======== PASAJE ========
Cuando amas, amas a todas las personas que has amado

Jeannette Clariond

Acá solo tienen I Love esto o aquello. En un principio el término se me hace insuficiente, se me hace pobre. De tan amplio, vacío. Como buena, es decir orgullosa hablante del español, hija de lectores uno de ellos además escritor, crecí rodeada de conversaciones relacionadas con la lengua, sus contornos y sus circunvalaciones. En casa se hablaba con frecuencia sobre lo difuso (y considerábamos confuso) de la palabra amor en inglés. En nuestro idioma tenemos me gusta, disfruto esto, me gustas, me fascinas o me fascina aquello, te quiero, te quiero mucho, estoy enamorado o te amo. Cada faceta, tono, cada momento sentimental de eso entrañable e innombrable (¡el amor!): tiene nombre en español.

Acá solo tienen I Love esto o aquello. Es en serio: las fajitas, la playa, caminar en la montaña, el veganismo o la carne a temperatura media, acostarme acá contigo, ver el atardecer, el frío, estar juntos, vivir en esta ciudad. A ti, con quien quiero pasar la vida entera: I love you. En mis tiempos universitarios, más o menos por la época en que me fue introducida la palabra saudade, esa otra intraducible, de nuevo surgió el tema sobre el amor y los idiomas, y lo que las lenguas sugieren o evidencian de la cultura que las porta. Porque uno nombra sólo lo que conoce, y eso apenas en mínima parte tiene que ver con la experiencia íntima, privada. Siendo realistas, en mucha mayor medida lejos de ser fruto de una exploración personal, las palabras, o la gama léxica, evidencian lo que la cultura en la que nacemos, que creamos y reformulamos constantemente, considera relevante. Reflejan lo que parece digno de ser, claro, nombrado. No se caiga en el error de pensar que todas las sociedades del globo consideran relevantes los mismos temas, o los perciben de la misma manera, o establecen las mismas relaciones entre ellos.
======== REGISTROS PROPORCIONADOS ========
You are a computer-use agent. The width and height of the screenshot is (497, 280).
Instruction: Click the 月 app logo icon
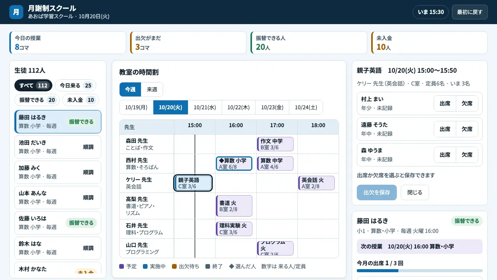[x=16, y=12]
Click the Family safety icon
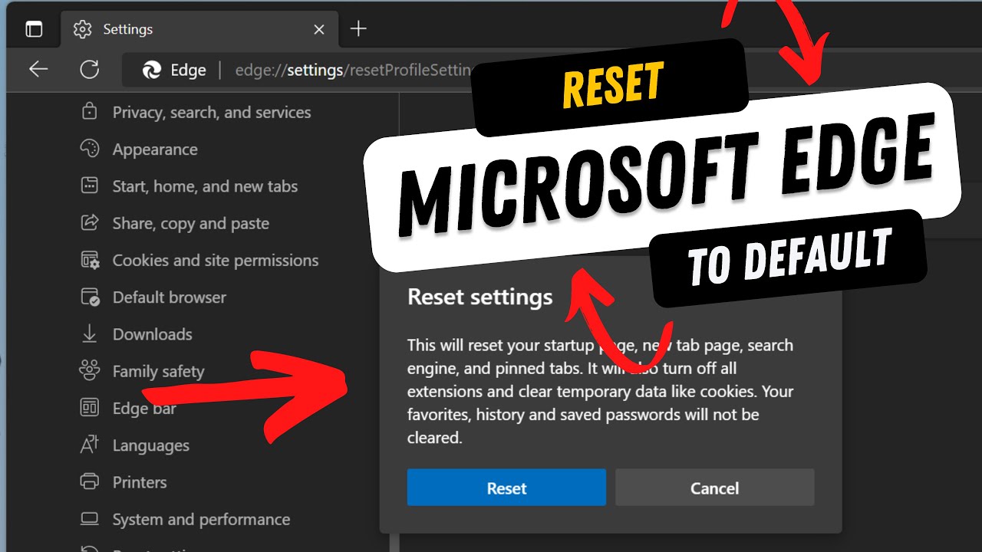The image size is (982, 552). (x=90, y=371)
========
======== REGISTROS PROPORCIONADOS ========
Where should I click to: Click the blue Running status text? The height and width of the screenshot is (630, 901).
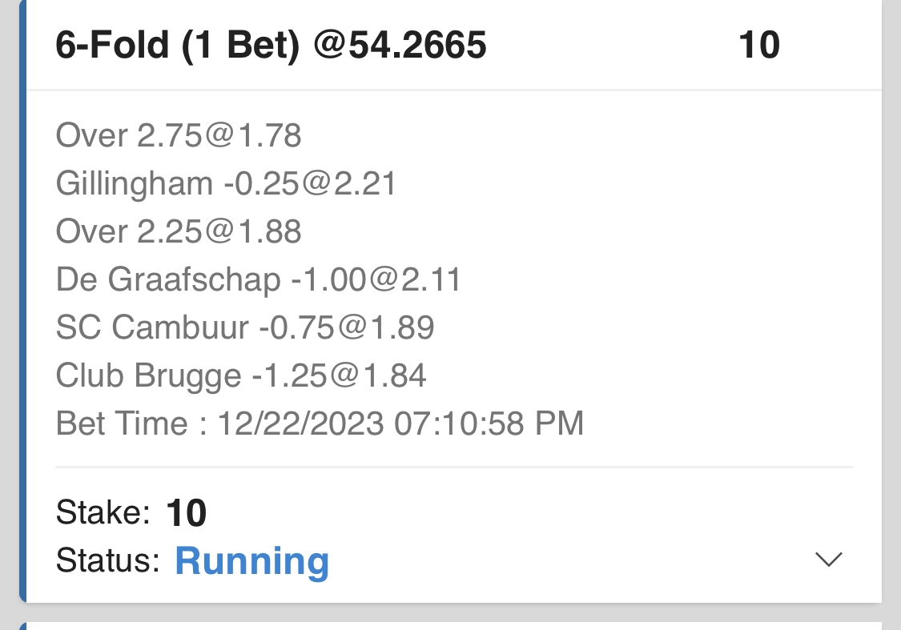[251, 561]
========
======== REGISTROS PROPORCIONADOS ========
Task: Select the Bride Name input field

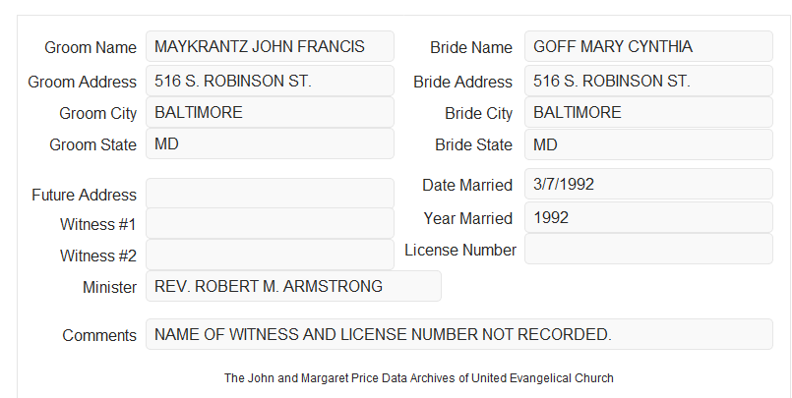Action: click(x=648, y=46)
========
LO QUE HARÁS
Indica qué otra palabra intraducible, según el pasaje, fue introducida en la época universitaria de quien escribe.

RESPUESTA COMPLETA
La palabra saudade.